A Cartographer doesn't need a map. They make their own maps. They learn about the terrain and learn about it. A navigator has a map, knows where he is going and finds the route to get there.

It seems that all I was taught was Navigation in life. How to make a way to a place. It was useful only as far as I was in school where the goal-to-reach was clear; simply the path to take was all that needed figuring out. Yet life outside of school, even in college is more like doing cartography: you have no map, no clear direction and yet you have to make you way. This is totally different from Navigation. You can ignore most of the terrain with a good map. If you are good at navigating and have a map you are not likely to get lost. However, what do you do when you have to go the areas outside the map?

My schooling seems to reflect more of an medieval world or industrial world than the post-industrial world we live on now. And many times I've felt ill-prepared for the world I live in now, because while I was taught orienteering skills (that is how to navigate with a map) I wasn't taught how to make a map. Yet it seems that outside some very narrowly defined paths, what you need is cartography skills and knowing how to make your way without a map.

The prescriptionary way of teaching about life has advantages. Saying something "when sick > go to > doctor" is a good shortcut, but what then if your doctor doesn't know how to cure you? What if there is no cure? What happens when the map of how things are "supposed" to be fails? Those skills are important too, and they're harder to learn. They're also harder to value in a world where people who live inside the map consider those skills irrelevant.
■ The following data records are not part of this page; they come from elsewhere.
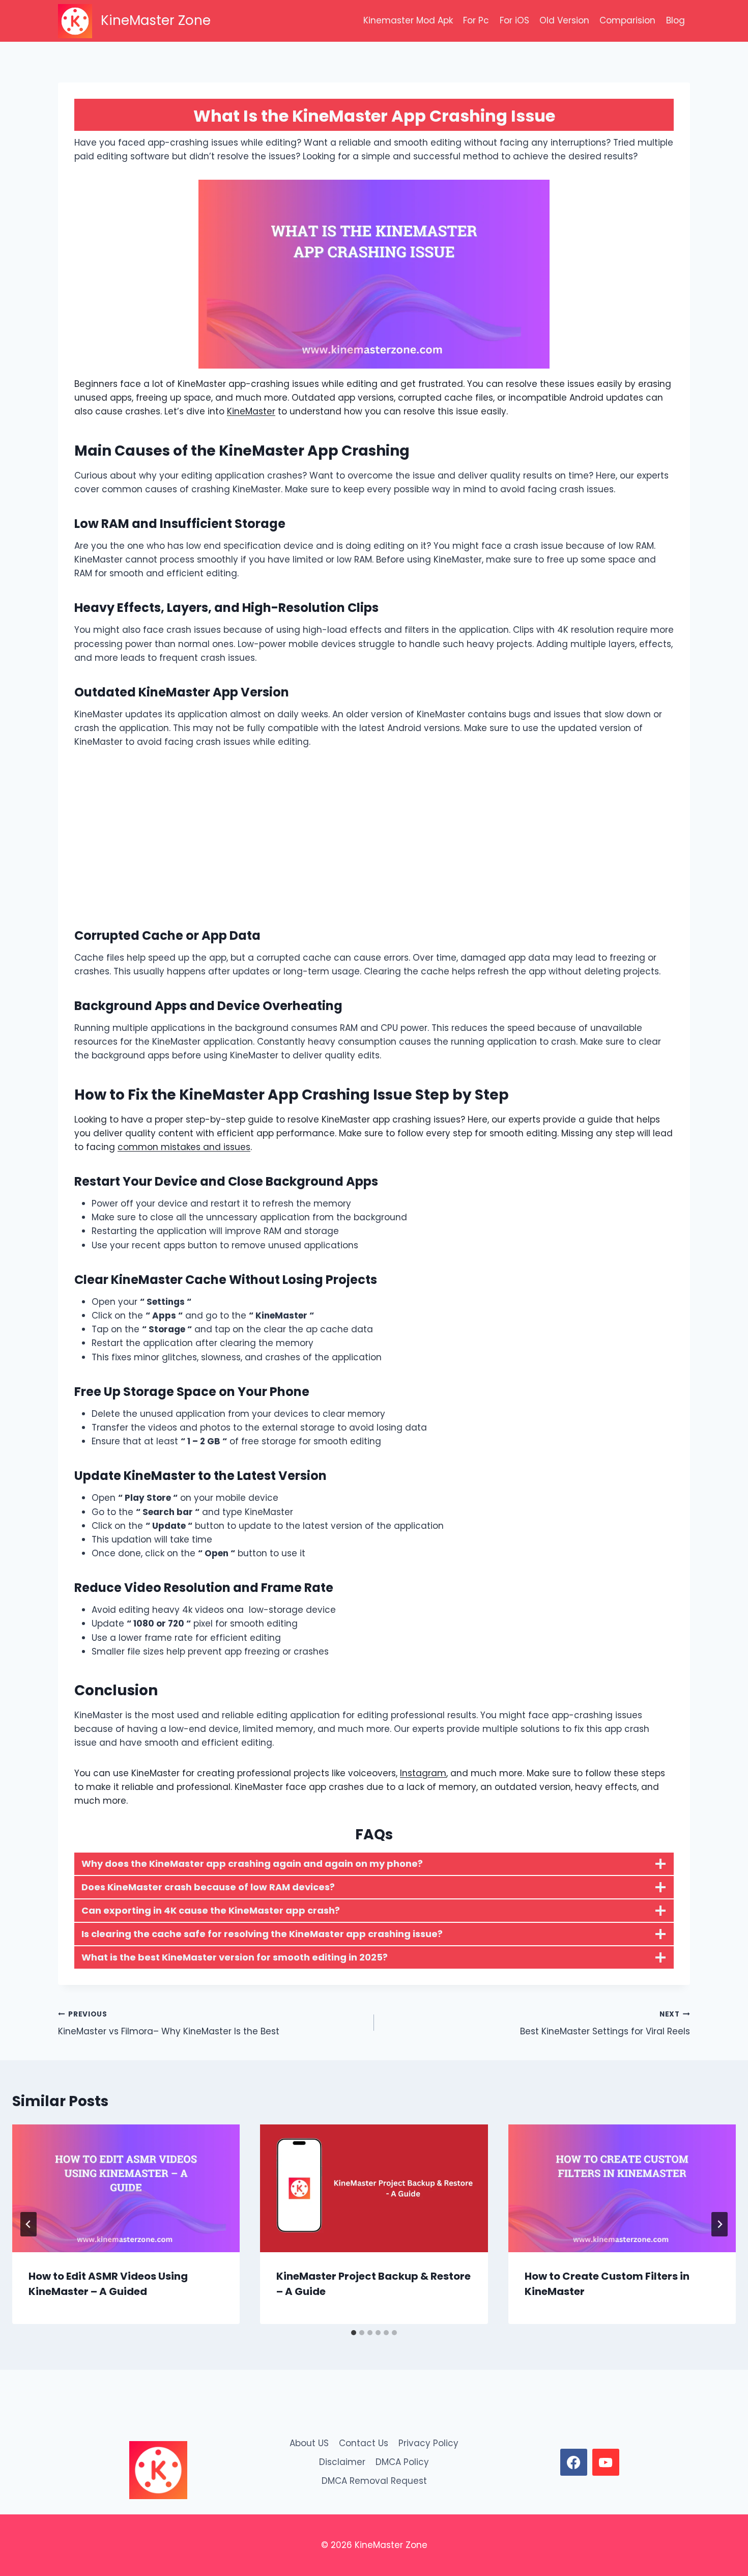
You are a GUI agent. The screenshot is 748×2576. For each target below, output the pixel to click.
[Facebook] (573, 2462)
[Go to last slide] (28, 2224)
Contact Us (363, 2443)
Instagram (423, 1773)
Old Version (564, 20)
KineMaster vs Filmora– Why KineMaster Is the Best (168, 2023)
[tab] (353, 2332)
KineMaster (251, 411)
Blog (675, 20)
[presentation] (126, 2188)
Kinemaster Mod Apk (408, 20)
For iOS (514, 20)
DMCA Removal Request (374, 2481)
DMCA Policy (402, 2462)
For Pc (476, 20)
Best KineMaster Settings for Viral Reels (605, 2023)
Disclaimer (342, 2462)
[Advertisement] (374, 837)
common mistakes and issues (184, 1147)
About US (309, 2443)
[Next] (719, 2224)
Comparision (627, 20)
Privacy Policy (428, 2443)
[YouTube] (605, 2462)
When I started writing this post in April this year, I thought by now I'd have a job. I'm still on the market. This is one of those moments where "I'm off the map." It's an interesting place to be, but an uncertain one. An boy if you haven't been taught to deal with uncertainty you want to collapse it to a certain. Is this a mountain or a trough, is this a hiatus, a welcome break to heal and learn new things, or a predictor? None are certain. Yet my brain wants to make them so, just so I can put it in my map of life as one or the other.